Sunday, July 28, 2013

Cabin Life: Building A New Wood Shed

The Wood ShedI really enjoy fall weather, but not in July.  The last few nights have been beautiful, but cold.  I really struggled on Wednesday over whether or not I should get a fire going in the stove.  I decided not to, based solely on principle that I will not use my woodstove in July.  I just won’t do it.

But it has made the evenings pleasant.  The water is warm when we go swimming, and the heat isn’t as oppressive as last week. 

On top of the coolness of the nights, they have also been really clear.  With a big moon in the sky and the stars shining, it’s been great.  As the moon moves to one side of the sky, the stars come out on the other, making a whole-sky panorama with the Milky Way visible on one end, and nothing but the slate gray sky around the moon on the other.

The wood shed is done and partially stocked, and I’ve been able to relax a little.  Ed and Herbie get to go outside for a while and the chickens have been enjoying eating bugs and grass in their run.

I was sitting on the boulder that serves as my front step the other evening, comfortable in the day’s accumulated warmth.  Pico and Herbie were lying in the dirt when I noticed something moving off in the taller grass.  A lifetime of toys and free food have left Ed lacking in hunting skills, but he was still ready to give it a good effort.

I watched him not-so-subtly sneak through the grass and toward the chicken run.  It took him a while to get up the nerve, but he finally launched an attack and ran smack into the fence.  He took the girls by surprise, but they were safe.  They squawked, but settled back into the rhythm of being chickens.  Ed settled in at the end of the run for a while to watch them, no doubt dreaming of hunting glory.  Soon they’ll be bigger than he is and I’m not sure how Ed will handle that, psychologically.

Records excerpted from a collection
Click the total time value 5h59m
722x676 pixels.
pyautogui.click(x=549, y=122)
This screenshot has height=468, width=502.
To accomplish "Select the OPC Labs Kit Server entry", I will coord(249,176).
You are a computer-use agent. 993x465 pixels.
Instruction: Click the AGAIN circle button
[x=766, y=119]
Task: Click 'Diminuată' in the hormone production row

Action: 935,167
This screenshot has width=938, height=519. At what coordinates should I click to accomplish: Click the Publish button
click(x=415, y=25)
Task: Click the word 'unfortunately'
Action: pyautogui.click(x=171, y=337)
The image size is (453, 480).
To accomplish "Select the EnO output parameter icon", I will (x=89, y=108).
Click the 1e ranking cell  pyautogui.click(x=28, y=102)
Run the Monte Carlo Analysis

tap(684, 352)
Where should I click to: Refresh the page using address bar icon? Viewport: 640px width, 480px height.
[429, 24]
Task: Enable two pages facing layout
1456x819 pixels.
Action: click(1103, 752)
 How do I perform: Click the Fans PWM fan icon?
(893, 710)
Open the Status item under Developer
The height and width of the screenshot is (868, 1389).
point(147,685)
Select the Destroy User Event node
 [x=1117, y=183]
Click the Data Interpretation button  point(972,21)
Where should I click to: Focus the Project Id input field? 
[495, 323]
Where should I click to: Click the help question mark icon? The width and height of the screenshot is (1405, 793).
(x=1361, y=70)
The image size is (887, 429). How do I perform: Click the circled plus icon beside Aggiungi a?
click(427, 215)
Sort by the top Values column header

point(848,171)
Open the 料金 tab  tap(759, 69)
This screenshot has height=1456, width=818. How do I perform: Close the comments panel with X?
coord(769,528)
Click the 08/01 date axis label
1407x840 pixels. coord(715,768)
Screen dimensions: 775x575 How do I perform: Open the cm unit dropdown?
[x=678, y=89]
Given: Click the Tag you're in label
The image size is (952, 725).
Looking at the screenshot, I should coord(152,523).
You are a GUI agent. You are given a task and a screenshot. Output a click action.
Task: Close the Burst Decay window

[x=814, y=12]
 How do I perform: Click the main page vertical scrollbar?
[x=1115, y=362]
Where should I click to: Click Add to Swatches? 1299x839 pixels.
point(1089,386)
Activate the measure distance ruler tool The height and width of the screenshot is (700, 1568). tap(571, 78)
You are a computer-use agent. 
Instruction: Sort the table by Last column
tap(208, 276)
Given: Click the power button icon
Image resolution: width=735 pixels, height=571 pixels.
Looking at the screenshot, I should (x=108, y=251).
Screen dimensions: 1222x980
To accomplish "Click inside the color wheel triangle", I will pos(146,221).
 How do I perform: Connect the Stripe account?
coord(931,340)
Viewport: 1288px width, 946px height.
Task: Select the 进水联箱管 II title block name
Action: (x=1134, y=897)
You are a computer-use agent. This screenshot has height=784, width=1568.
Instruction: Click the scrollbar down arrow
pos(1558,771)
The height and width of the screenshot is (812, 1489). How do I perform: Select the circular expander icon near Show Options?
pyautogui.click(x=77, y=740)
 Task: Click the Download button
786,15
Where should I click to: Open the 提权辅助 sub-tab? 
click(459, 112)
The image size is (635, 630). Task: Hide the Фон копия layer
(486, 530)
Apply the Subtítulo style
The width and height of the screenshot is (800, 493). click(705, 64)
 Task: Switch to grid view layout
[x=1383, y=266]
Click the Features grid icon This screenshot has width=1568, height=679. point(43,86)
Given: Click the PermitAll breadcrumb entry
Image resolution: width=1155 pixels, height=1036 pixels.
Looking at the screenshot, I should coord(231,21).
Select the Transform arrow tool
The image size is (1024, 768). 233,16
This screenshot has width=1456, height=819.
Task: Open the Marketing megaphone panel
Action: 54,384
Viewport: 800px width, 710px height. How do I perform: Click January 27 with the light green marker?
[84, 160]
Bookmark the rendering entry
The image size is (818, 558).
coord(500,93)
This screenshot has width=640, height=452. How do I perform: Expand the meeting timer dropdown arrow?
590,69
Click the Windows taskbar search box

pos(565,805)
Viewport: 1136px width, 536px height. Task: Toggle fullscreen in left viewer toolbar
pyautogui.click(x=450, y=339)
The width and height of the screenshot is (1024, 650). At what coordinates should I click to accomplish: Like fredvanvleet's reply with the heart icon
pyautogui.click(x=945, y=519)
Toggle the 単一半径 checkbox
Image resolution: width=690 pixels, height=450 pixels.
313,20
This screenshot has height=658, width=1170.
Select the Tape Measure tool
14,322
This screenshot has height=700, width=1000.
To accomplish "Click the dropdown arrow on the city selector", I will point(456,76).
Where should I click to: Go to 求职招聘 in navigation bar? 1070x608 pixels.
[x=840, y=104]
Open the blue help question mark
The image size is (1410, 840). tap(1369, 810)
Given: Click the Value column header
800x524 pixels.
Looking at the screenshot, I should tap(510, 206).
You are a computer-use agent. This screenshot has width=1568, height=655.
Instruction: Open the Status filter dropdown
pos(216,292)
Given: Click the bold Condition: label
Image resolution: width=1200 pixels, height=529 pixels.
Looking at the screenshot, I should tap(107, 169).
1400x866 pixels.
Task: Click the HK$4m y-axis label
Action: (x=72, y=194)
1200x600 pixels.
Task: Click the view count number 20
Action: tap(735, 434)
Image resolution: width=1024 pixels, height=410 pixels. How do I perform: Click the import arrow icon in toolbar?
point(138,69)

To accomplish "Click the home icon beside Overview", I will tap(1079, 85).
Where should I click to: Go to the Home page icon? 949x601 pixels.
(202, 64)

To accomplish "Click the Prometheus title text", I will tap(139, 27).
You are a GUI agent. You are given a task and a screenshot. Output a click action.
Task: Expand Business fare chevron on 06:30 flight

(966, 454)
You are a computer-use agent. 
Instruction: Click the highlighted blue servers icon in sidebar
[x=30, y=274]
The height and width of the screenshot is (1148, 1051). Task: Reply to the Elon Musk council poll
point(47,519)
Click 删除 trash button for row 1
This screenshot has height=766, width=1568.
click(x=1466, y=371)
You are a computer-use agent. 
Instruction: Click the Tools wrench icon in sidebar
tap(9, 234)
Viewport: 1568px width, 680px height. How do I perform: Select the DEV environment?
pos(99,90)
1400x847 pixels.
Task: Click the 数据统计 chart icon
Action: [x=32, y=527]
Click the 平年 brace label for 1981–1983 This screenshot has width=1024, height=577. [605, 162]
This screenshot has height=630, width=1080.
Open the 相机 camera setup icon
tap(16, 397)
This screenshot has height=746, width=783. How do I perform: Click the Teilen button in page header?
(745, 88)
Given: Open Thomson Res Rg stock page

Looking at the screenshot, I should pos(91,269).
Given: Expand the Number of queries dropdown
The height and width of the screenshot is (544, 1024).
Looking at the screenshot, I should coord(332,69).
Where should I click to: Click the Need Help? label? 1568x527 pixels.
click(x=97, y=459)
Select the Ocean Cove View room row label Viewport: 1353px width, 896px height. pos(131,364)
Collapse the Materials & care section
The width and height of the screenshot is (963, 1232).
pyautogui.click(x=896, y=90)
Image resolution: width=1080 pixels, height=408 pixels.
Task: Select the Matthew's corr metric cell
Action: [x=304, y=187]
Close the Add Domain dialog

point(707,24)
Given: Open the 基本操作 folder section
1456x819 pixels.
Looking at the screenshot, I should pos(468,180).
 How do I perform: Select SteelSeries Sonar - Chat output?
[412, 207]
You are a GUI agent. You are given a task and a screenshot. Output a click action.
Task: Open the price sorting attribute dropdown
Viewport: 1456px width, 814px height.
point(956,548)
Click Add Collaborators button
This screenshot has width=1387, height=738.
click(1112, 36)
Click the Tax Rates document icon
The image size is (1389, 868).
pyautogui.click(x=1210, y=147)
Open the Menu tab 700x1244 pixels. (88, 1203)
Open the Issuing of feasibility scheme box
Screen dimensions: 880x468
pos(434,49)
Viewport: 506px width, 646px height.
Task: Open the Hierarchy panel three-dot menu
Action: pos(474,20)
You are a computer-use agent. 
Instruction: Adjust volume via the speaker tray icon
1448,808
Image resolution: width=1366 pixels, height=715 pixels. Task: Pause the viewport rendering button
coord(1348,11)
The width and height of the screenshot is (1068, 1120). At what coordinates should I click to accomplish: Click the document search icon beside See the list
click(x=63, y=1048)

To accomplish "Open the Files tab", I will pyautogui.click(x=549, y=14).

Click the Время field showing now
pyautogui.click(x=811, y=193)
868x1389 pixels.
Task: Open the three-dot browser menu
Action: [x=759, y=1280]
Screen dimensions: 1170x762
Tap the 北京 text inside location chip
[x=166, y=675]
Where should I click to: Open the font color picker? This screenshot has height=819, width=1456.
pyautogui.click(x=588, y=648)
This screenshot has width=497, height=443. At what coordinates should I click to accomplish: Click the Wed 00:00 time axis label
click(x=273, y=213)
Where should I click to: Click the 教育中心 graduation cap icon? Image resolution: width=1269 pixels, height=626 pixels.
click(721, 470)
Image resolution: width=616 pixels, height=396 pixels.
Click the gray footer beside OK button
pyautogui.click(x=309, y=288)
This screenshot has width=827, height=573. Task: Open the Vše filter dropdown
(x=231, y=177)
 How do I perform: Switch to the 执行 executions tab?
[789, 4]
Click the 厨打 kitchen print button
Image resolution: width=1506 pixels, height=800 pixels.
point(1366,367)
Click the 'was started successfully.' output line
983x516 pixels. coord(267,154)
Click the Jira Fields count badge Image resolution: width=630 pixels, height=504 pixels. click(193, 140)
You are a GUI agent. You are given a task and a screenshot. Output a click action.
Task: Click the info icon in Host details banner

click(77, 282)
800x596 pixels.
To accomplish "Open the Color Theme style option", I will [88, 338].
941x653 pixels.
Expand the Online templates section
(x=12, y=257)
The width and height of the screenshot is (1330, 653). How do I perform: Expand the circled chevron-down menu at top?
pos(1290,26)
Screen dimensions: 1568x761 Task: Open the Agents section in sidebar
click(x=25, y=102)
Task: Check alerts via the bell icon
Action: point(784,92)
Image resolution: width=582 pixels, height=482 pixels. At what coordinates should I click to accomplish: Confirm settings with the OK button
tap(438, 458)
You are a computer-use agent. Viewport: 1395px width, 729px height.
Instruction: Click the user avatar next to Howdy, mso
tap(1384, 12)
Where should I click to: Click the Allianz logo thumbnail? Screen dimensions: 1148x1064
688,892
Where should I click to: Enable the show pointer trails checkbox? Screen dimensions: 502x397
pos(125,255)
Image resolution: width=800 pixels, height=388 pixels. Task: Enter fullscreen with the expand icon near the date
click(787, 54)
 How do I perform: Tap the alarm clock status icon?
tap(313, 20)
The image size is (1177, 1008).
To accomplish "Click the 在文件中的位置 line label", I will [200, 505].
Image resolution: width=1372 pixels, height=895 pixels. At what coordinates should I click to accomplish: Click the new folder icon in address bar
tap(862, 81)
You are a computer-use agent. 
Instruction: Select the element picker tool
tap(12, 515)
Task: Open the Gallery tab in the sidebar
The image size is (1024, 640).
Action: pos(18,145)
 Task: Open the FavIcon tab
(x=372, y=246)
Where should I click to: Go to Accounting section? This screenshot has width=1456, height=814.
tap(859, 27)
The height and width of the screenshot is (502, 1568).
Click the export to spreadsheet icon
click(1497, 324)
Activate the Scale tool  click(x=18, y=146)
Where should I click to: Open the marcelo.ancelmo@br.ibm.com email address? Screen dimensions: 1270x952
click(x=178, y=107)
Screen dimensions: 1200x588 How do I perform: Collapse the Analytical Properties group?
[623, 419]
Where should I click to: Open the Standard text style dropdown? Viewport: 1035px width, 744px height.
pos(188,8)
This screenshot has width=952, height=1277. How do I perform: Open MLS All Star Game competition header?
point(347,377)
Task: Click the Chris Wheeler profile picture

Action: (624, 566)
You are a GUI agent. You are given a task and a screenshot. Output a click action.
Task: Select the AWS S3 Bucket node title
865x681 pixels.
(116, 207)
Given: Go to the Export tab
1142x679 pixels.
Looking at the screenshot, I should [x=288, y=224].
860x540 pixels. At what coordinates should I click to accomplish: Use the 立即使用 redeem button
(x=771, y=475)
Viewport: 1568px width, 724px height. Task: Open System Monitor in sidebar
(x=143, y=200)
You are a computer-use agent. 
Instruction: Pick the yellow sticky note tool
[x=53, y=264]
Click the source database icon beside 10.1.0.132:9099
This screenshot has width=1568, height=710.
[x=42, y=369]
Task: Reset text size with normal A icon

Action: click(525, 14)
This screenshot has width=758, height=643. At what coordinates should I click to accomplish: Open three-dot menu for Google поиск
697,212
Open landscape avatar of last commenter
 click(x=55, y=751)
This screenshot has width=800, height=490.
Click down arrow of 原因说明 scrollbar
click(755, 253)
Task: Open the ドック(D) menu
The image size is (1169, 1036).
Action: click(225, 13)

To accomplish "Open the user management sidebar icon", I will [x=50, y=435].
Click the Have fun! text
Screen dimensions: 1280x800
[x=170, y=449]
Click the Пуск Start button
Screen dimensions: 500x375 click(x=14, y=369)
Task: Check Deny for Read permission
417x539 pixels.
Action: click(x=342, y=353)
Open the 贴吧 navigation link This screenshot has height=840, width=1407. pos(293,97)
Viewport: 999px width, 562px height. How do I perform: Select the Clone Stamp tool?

**REQUIRED ACTIONS:**
(a) Return the part of the cabin post starting at "On top of the" and ending at "a good effort.".
(b) Answer these questions from the cabin post:
(i) What did the writer decide about lighting the woodstove on Wednesday?
(ii) What serves as the writer's front step?
(iii) What did Ed run into when he finally attacked?

**RESPONSES:**
(a)
On top of the coolness of the nights, they have also been really clear.  With a big moon in the sky and the stars shining, it’s been great.  As the moon moves to one side of the sky, the stars come out on the other, making a whole-sky panorama with the Milky Way visible on one end, and nothing but the slate gray sky around the moon on the other.

The wood shed is done and partially stocked, and I’ve been able to relax a little.  Ed and Herbie get to go outside for a while and the chickens have been enjoying eating bugs and grass in their run.

I was sitting on the boulder that serves as my front step the other evening, comfortable in the day’s accumulated warmth.  Pico and Herbie were lying in the dirt when I noticed something moving off in the taller grass.  A lifetime of toys and free food have left Ed lacking in hunting skills, but he was still ready to give it a good effort.

(b)
(i) The writer decided not to light it, on the principle of never using the woodstove in July.
(ii) A boulder.
(iii) The fence of the chicken run.